Josephine Saxton is the sole woman represented, and I have to say I have never heard of her.  Her entry appears to be, in part, a joke, and refers to numerous intellectuals of whom I have also never heard, like Velikovsky, Kammerer, Gurdjieff, Ouspensky, and Rom Landau.  She indicts Charles Darwin (him, I've heard of) for being crazy and opposed to birth control.  The last line of Saxton's piece is, "Did your mother only breast-feed one of your heads?"  

Larry Niven claims that stories about psychic powers are like alternative histories; they have been done to death because they are too easy to write.  Larry, what about Malacia Tapestry?

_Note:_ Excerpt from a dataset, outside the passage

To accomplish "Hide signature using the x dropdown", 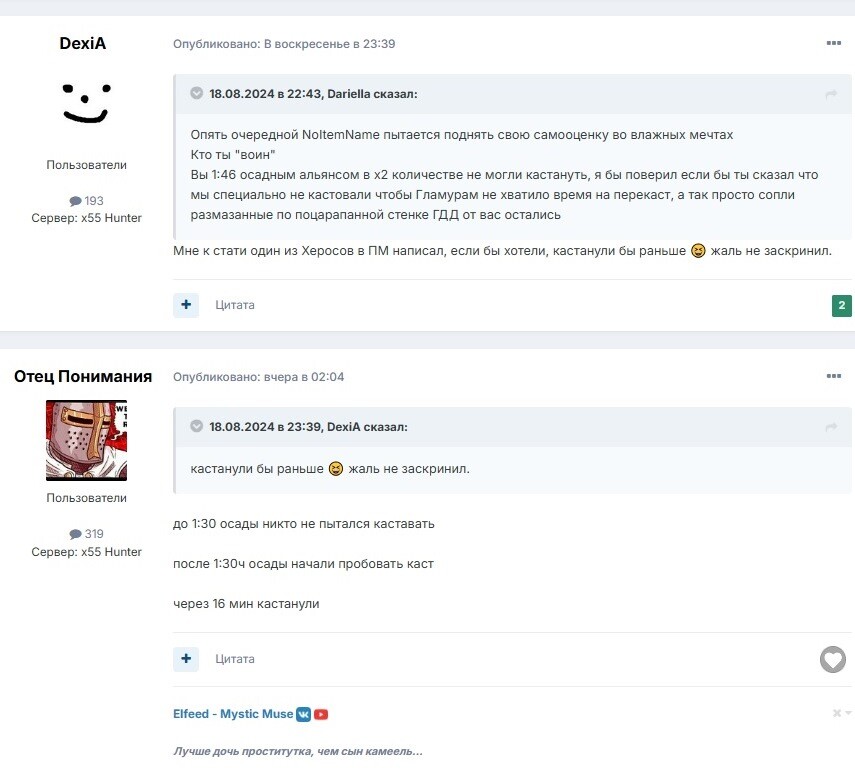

Keith Roberts, for some reason, has no author photo attached to his intro to the "Sex and Taboos" section.  I hope this is some meta-joke about him being afraid of having his soul stolen by the camera. Roberts seems like a guy who likes to rock the boat; he claims Fred Pohl bowlderized him, and that the "New Wave" (which Roberts refuses to capitalize) was nothing but a PR stunt of Judith Merril's, and never amounted to much.  (He calls Merril, "Judy.")  When he claims SF writers have always had hangups about women he refers to Bradbury's "The Silent Towns" as evidence.  Roberts tells us he has tried to show women realistically in his work, and that women are so wonderful there is no need to do anything but show them realistically.  I guess this is a guy who likes to rock the boat but can also suck up when required.


Almost all the Thematics intros are either interesting and useful, or so silly as to be entertaining, which I guess sums up the Visual Encyclopedia of Science Fiction as a whole.